start
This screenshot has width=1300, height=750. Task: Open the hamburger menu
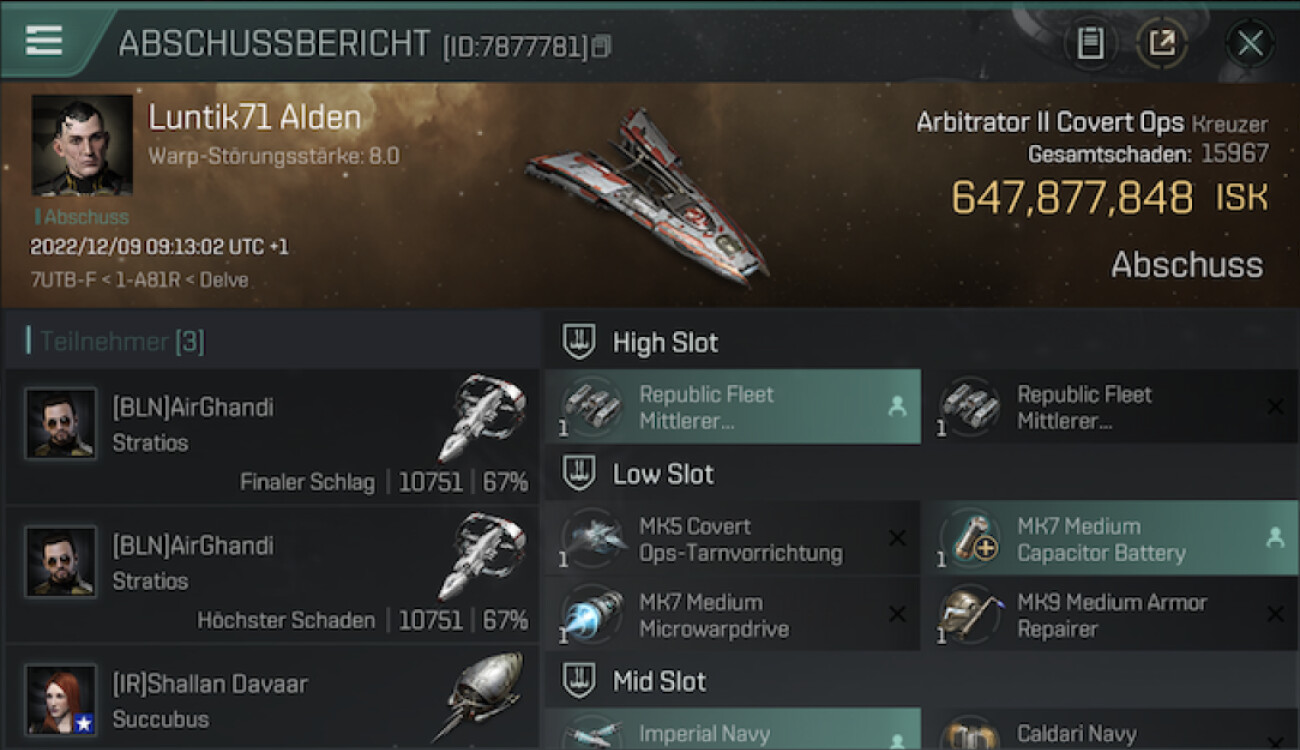[44, 40]
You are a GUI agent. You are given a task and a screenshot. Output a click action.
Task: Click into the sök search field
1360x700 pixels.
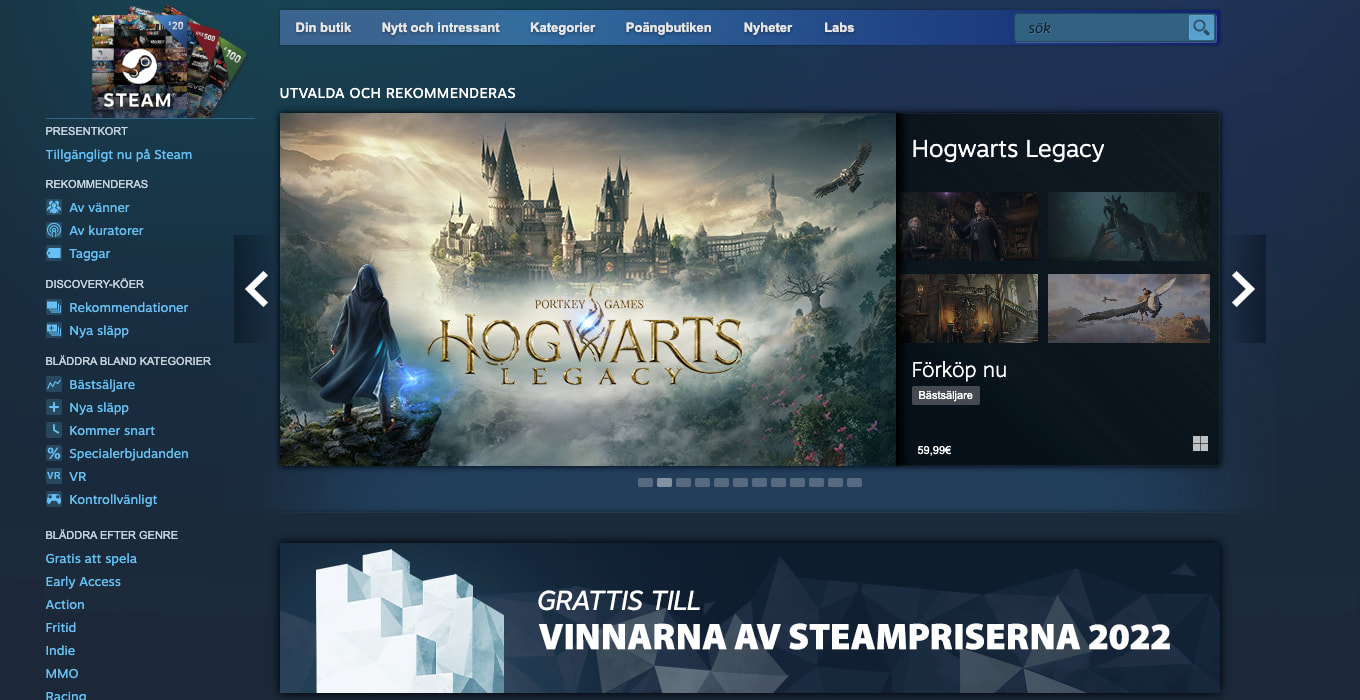pos(1100,28)
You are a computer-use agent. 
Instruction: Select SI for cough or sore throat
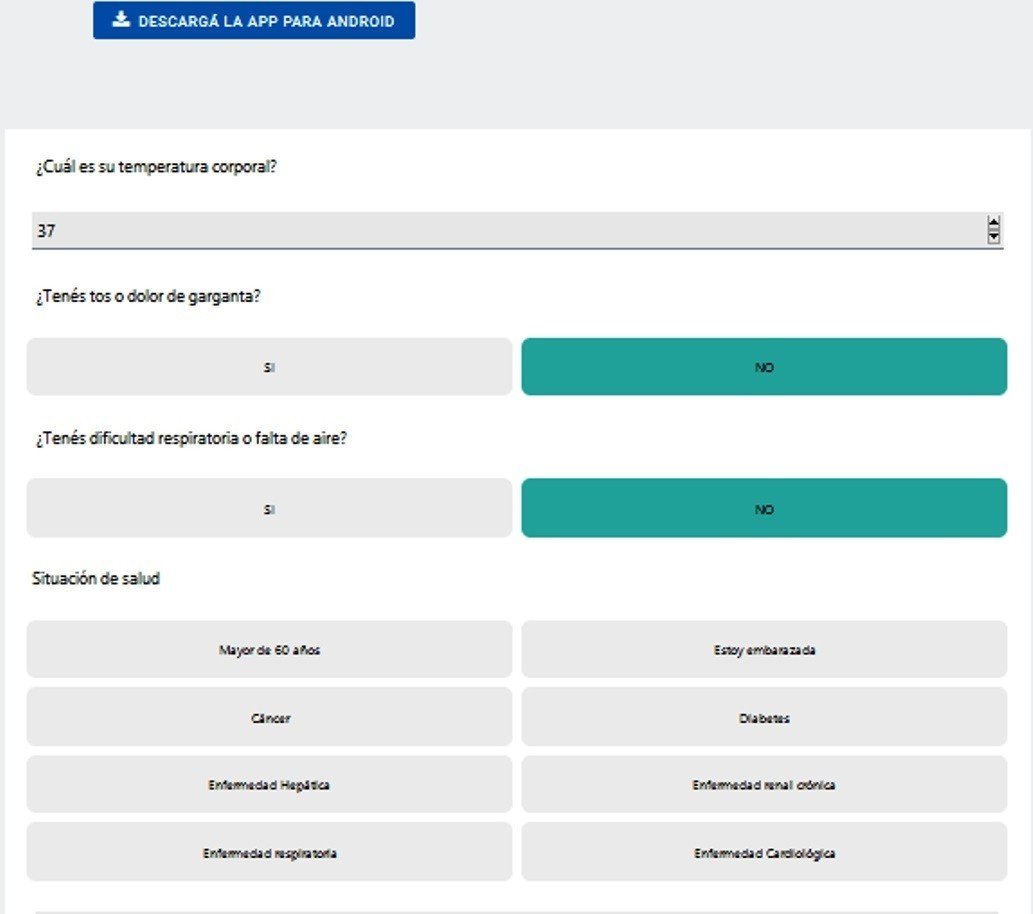269,367
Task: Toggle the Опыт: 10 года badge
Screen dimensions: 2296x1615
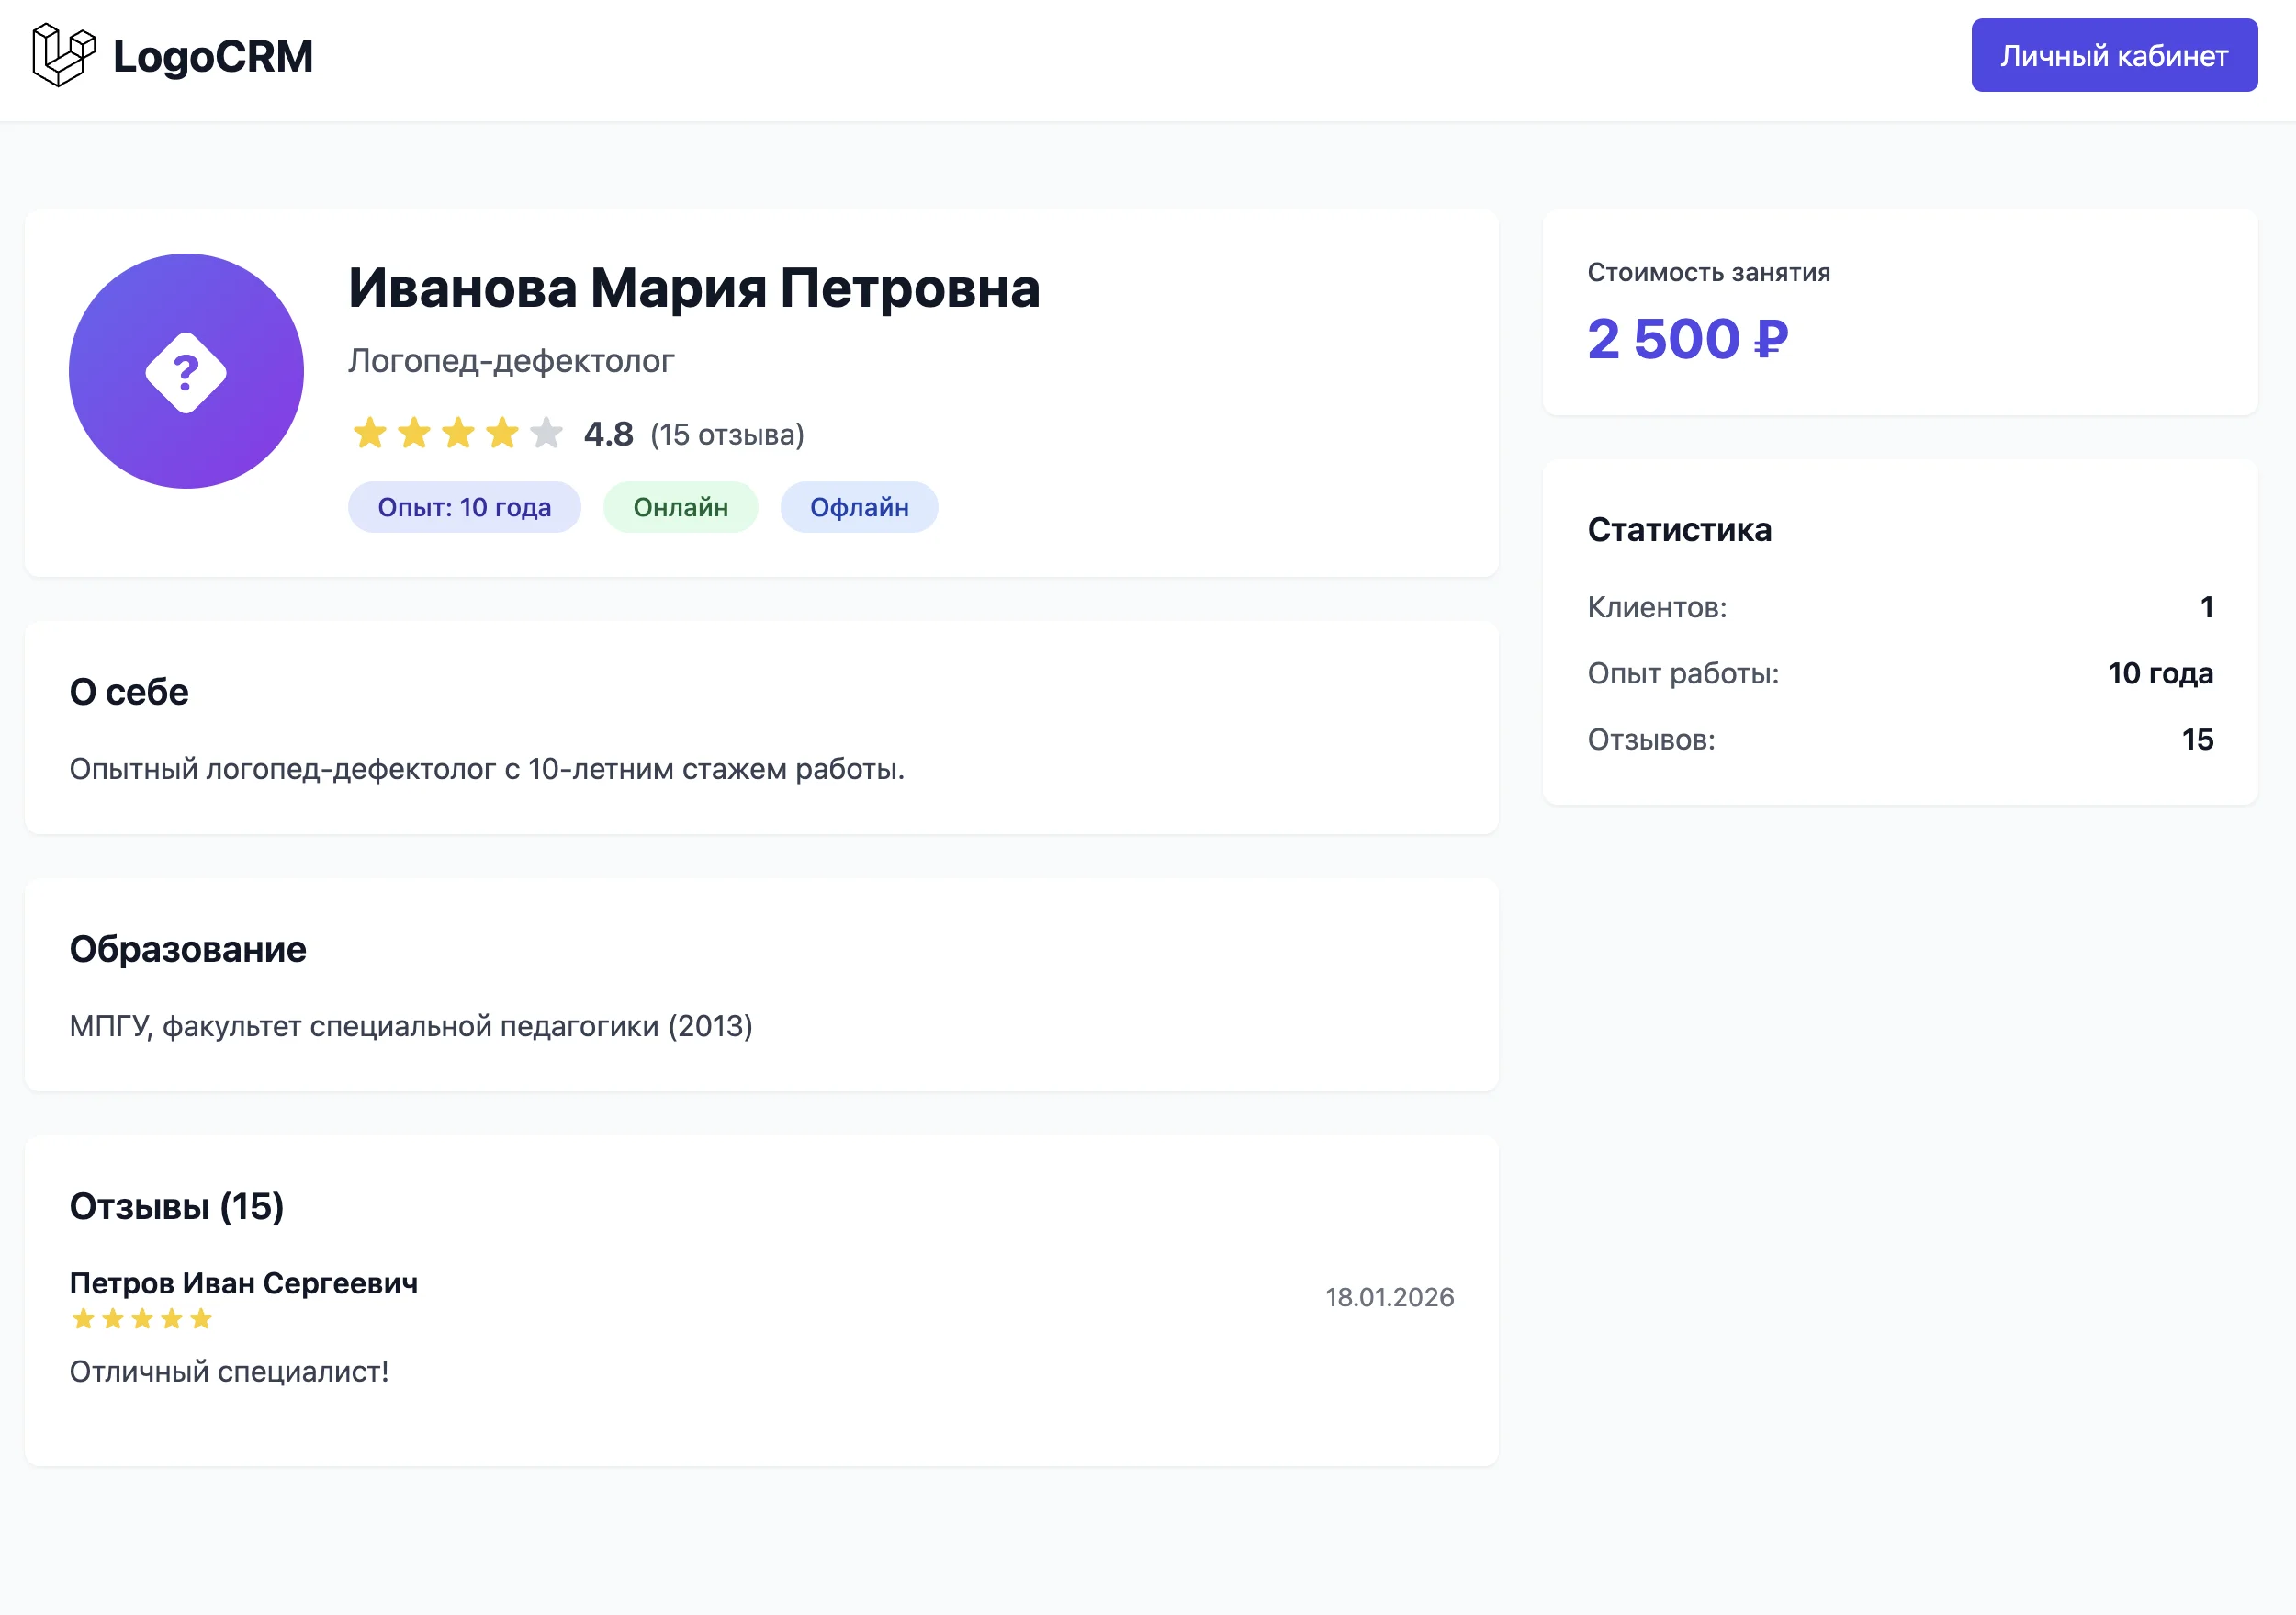Action: 464,507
end
Exercise aim
Output every line of the records as a numbered list, skipping blank lines and leaving out the pictures.

The answer
1. This screenshot has width=1300, height=750. Task: Open the hamburger menu
2. [44, 40]
3. You are a GUI agent. You are given a task and a screenshot. Output a click action.
4. Task: Click into the sök search field
5. 1360x700 pixels.
6. pos(1100,28)
7. You are a computer-use agent. 
8. Instruction: Select SI for cough or sore throat
9. 269,367
10. Task: Toggle the Опыт: 10 года badge
11. Screen dimensions: 2296x1615
12. Action: 464,507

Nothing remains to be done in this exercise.